Exercise requirements: Counting only lines that contain the string "will", how many are there in the data? Say the number alone.

Dataset content:
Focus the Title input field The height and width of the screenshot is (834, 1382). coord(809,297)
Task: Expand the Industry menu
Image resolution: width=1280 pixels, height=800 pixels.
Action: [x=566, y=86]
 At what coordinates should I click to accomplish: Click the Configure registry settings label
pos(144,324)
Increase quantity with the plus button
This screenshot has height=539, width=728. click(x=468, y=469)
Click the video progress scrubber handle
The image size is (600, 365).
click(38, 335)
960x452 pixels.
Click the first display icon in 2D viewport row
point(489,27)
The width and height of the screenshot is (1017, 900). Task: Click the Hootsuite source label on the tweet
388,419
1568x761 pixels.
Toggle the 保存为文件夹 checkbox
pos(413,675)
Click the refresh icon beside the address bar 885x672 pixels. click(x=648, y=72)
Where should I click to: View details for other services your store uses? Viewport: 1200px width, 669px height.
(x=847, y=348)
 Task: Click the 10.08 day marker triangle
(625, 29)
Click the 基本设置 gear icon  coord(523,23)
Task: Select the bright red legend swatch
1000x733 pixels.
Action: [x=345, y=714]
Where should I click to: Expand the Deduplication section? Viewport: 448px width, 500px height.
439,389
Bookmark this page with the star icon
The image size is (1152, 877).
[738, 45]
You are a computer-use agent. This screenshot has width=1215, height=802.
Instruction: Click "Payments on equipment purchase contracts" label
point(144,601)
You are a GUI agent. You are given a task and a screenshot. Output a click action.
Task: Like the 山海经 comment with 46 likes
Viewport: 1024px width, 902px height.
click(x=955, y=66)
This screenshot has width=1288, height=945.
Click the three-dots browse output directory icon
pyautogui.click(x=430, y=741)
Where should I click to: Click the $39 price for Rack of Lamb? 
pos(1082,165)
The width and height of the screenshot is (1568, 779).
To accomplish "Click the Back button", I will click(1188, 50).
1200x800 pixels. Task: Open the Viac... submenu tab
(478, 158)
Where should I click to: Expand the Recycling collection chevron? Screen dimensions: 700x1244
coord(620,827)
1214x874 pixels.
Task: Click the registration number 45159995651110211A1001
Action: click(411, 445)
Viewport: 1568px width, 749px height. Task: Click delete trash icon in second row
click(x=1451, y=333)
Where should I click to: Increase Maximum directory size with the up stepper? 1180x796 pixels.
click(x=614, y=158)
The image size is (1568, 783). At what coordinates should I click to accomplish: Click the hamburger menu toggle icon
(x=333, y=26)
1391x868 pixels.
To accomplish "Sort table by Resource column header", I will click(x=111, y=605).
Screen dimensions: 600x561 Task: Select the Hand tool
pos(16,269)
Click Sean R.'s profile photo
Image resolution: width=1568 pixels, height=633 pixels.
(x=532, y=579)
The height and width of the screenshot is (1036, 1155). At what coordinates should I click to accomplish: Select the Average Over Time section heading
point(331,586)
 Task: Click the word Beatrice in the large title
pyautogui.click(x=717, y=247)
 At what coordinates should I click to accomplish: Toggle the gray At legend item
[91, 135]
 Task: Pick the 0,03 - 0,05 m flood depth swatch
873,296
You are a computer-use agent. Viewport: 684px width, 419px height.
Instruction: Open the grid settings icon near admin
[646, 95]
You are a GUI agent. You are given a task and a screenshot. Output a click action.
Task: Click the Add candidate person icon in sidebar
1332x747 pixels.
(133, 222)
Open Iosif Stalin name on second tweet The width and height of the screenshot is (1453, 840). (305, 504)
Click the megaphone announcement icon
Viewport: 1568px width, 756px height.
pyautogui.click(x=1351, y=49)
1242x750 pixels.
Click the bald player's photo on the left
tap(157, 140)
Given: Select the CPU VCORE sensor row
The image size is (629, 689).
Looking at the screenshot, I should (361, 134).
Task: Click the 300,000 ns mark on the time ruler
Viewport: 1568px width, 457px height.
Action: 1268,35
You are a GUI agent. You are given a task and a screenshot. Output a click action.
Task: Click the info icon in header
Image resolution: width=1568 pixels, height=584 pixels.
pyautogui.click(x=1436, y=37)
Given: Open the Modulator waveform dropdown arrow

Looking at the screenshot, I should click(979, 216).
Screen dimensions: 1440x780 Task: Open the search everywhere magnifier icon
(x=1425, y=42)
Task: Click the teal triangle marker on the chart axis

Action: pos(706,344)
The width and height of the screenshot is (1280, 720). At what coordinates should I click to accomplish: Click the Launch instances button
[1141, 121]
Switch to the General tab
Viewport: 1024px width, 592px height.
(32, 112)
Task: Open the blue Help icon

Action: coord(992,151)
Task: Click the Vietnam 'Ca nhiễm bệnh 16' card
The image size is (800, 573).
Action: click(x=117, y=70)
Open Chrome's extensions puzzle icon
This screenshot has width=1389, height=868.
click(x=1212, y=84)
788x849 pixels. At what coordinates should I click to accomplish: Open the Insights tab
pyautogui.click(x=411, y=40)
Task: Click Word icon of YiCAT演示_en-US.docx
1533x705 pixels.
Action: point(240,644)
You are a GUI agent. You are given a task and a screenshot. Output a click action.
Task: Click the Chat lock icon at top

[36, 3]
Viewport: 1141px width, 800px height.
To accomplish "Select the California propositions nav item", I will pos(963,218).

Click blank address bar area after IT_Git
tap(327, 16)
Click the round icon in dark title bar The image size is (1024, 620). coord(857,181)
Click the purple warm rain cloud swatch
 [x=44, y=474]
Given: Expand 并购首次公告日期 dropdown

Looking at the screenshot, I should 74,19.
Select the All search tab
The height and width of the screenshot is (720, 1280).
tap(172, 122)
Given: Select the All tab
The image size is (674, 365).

Solution to this task: 3